New Approach Needed to Finance Expensive Specialty Drugs


Report finds suppliers could spur investment through methods that include equipment leases or supplier-financed credit.

Report finds suppliers could spur investment through methods that include equipment leases or supplier-financed credit.

Stakeholders in specialty pharmacy may need to explore new approaches to finance the growing trend of high cost pharmaceuticals and vaccines, according to recent analysis by the RAND Corporation.

As other industries commonly encourage supplier investment through initiatives such as equipment leases or supplier-financed credit, the report notes that health systems should adopt similar methodology. For example, instead of paying for the cost of a treatment upfront, a health system could issue debt instruments structured as bonds, mortgages, or lines of credit with varying terms and interest rates to the manufacturer.

There is currently precedent in health care for these practices, such as when hospitals lease high priced equipment or when a supplier offers an arrangement to help finance the upfront cost.

"So it's not far-fetched for pharmaceutical companies to offer payers financial arrangements to ease some of the upfront costs," lead author and managing director of RAND Health Advisory Services Soeren Mattke said.

Spending on prescription drugs is estimated to increase in the retail space by $227 billion between 2010 and 2020, as the average cost of a specialty prescription grew 17%, to $2860, in 2013 as a result of increased utilization and more expensive products.

The factor playing the largest role in the anticipated spending growth is the increased use of prescription drugs by 32 million people projected to be newly insured by 2019. These individuals will be armed with more generous benefits that limit out-of-pocket spending.

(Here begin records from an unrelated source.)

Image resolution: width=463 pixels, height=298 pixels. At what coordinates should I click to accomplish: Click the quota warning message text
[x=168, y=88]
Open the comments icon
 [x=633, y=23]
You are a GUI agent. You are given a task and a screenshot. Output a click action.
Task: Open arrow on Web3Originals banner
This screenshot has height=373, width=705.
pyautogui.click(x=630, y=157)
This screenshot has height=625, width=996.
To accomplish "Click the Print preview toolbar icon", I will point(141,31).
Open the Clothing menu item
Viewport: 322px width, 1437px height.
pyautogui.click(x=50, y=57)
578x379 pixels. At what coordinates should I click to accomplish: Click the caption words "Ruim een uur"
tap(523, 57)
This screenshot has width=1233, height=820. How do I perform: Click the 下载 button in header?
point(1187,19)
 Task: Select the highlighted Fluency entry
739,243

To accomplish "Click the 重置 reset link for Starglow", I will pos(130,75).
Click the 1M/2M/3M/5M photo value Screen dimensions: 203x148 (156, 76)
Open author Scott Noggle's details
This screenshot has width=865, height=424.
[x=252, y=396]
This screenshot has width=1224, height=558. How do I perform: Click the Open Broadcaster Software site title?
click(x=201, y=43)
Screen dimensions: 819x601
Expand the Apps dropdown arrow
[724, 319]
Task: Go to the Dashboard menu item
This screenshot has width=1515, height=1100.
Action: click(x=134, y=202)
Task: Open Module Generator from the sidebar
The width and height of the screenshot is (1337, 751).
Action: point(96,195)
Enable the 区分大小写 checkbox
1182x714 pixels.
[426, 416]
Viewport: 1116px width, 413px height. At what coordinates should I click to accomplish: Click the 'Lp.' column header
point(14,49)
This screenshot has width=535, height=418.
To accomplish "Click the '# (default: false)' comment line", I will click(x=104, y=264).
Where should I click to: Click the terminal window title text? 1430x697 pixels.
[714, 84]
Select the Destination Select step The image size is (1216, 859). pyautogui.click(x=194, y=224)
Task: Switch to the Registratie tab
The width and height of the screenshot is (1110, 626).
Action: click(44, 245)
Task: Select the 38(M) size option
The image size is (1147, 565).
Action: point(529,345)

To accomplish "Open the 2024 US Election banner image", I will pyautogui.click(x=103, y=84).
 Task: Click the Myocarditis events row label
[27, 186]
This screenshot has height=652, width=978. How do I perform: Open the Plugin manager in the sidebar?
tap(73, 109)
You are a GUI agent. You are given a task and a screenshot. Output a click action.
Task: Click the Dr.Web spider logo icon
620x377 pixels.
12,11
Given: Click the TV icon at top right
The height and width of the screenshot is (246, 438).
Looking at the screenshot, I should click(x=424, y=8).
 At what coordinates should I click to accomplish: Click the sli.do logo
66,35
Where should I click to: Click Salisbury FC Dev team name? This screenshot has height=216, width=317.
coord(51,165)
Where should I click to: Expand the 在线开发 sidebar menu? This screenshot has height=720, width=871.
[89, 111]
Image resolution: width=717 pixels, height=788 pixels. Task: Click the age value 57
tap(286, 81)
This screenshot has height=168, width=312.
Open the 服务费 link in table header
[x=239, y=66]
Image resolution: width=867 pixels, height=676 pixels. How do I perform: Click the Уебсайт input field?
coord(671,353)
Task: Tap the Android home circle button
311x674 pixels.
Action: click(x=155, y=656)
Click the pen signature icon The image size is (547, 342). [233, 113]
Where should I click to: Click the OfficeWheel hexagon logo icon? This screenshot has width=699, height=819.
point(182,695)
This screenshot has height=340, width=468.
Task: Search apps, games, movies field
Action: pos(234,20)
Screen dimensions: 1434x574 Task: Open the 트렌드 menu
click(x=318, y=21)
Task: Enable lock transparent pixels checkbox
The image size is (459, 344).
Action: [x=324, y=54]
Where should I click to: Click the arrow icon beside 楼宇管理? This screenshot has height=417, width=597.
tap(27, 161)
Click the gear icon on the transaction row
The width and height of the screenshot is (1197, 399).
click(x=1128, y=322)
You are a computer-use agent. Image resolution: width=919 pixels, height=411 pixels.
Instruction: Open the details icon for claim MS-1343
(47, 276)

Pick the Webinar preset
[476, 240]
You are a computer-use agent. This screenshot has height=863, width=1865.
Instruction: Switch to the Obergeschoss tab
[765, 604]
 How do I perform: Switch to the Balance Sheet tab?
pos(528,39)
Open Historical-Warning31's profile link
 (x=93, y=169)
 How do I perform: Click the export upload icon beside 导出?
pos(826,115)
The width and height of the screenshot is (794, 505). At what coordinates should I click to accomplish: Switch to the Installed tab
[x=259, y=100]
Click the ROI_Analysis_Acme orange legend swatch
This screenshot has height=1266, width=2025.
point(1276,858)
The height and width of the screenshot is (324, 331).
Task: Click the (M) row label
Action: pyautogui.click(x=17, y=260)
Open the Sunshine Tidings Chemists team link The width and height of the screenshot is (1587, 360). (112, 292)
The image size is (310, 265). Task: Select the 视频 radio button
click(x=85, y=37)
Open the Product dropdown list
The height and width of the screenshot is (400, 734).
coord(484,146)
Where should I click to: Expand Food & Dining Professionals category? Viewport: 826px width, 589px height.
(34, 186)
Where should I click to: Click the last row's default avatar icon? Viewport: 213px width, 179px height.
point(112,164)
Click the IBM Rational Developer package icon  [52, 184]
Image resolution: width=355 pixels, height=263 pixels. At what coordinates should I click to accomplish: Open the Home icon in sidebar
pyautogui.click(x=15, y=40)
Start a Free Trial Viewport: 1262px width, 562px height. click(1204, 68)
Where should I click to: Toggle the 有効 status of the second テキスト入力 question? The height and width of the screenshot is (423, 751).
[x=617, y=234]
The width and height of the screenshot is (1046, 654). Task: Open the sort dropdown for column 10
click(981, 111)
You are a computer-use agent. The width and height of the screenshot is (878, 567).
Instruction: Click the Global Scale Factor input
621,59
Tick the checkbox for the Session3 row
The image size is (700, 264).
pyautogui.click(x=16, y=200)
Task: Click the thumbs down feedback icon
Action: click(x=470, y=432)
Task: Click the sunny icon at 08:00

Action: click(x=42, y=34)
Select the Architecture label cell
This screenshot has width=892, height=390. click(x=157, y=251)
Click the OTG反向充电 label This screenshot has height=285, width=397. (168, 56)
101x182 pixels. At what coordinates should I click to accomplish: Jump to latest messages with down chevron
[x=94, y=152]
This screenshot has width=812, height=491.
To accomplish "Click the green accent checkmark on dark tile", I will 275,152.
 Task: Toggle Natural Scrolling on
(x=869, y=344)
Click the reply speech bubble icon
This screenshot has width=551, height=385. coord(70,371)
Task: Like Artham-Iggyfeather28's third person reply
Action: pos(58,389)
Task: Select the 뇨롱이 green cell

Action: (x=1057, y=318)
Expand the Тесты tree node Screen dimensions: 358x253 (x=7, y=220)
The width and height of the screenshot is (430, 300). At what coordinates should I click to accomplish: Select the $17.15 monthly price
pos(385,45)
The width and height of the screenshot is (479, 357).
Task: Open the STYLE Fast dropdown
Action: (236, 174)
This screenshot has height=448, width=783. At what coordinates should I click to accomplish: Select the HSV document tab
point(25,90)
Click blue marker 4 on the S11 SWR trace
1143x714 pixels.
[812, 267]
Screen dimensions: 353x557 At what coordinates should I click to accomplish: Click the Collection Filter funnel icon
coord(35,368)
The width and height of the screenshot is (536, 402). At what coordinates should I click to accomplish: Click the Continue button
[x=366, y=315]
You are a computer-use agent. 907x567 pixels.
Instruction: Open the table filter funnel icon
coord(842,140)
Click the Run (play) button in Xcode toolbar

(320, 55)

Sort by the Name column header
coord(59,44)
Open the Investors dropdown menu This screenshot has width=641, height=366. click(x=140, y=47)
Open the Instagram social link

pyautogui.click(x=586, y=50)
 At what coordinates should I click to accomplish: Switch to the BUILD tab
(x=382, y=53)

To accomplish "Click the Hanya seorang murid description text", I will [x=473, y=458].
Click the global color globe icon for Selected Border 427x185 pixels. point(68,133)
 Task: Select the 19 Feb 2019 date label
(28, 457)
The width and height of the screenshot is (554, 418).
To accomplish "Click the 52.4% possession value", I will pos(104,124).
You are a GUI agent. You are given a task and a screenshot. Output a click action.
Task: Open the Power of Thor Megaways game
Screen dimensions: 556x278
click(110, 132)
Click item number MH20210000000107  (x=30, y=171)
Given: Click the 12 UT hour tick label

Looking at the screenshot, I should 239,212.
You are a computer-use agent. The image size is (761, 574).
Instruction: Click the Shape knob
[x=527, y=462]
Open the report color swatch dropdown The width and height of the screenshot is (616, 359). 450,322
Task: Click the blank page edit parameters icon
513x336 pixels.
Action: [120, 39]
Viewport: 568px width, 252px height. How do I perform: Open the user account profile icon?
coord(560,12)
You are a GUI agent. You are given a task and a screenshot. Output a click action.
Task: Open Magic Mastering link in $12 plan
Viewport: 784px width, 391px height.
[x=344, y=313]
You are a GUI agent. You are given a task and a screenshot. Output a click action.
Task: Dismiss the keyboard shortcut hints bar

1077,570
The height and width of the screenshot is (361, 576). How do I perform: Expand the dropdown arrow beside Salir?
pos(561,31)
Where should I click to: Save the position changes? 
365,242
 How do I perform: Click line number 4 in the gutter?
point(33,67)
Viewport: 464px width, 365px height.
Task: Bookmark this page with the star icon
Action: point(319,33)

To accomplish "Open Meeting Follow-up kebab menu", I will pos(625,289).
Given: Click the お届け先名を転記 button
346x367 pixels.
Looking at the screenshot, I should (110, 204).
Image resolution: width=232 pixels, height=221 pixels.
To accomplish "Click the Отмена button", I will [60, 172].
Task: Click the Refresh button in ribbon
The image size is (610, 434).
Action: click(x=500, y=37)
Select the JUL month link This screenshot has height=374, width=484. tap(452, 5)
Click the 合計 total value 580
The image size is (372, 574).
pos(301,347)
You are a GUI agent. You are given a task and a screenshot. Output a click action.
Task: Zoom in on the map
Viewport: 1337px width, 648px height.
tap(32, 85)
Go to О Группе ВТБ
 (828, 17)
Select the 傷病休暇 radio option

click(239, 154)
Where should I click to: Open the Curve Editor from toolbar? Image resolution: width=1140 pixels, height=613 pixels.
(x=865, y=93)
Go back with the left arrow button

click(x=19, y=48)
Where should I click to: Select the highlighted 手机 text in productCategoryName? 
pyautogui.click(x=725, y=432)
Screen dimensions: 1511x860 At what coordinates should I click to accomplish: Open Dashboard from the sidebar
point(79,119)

Manufacturers have subsequently responded to the growing demand for specialty medications, which comprise more than 50% of the pharmaceutical pipeline. In 2013, specialty products accounted for 15 of the 27 novel new drugs approved by the FDA.

With breakthrough specialty therapies growing in prominence, new methods to pay for these drugs may be necessary, according to the report.

"Pharmaceutical companies are focusing on highly targeted medicines to treat rarer conditions and smaller numbers of patients," Mattke said.

In conditions such as hepatitis C in which a number of potential cures have emerged, companies must turn a profit from their research and development investment over a shorter period of time.

"In order to get to a blockbuster, drug companies may need to charge $100,000 per course of treatment and give a medication to 10,000 people," Mattke said. "In this scenario, you have a drug that is highly effective, a good value for the money, and yet you have payers saying that they cannot afford it because of the front-loaded nature of the cost."

For example, Sovaldi, with its highly publicized $1000-per pill cost, could potentially pay for itself within a decade in savings from decreased hospital stays and liver transplant costs.

"So stretch those payments over the time period in which the savings would materialize," Mattke noted.

These financial schemes do carry come hurdles, however, as companies need to show real-world outcomes that mirror clinical trial results in order to receive full payment. In cases where a treatment doesn’t live up to expectations, repayment would drop accordingly, the study indicated. In these instances, a neutral third party could design and evaluate the payment arrangement to determine the effectiveness of the drug on actual patients.

These arrangements could be ideal in countries with national health systems or with stable insurance coverage, but could be more problematic in the US system in which patients change health plans frequently.

"It's possible, in theory, in the United States if you have a transfer mechanism," Mattke said. "If I get cleared from hepatitis C from one insurer, the debt would have to travel with me to my next insurer."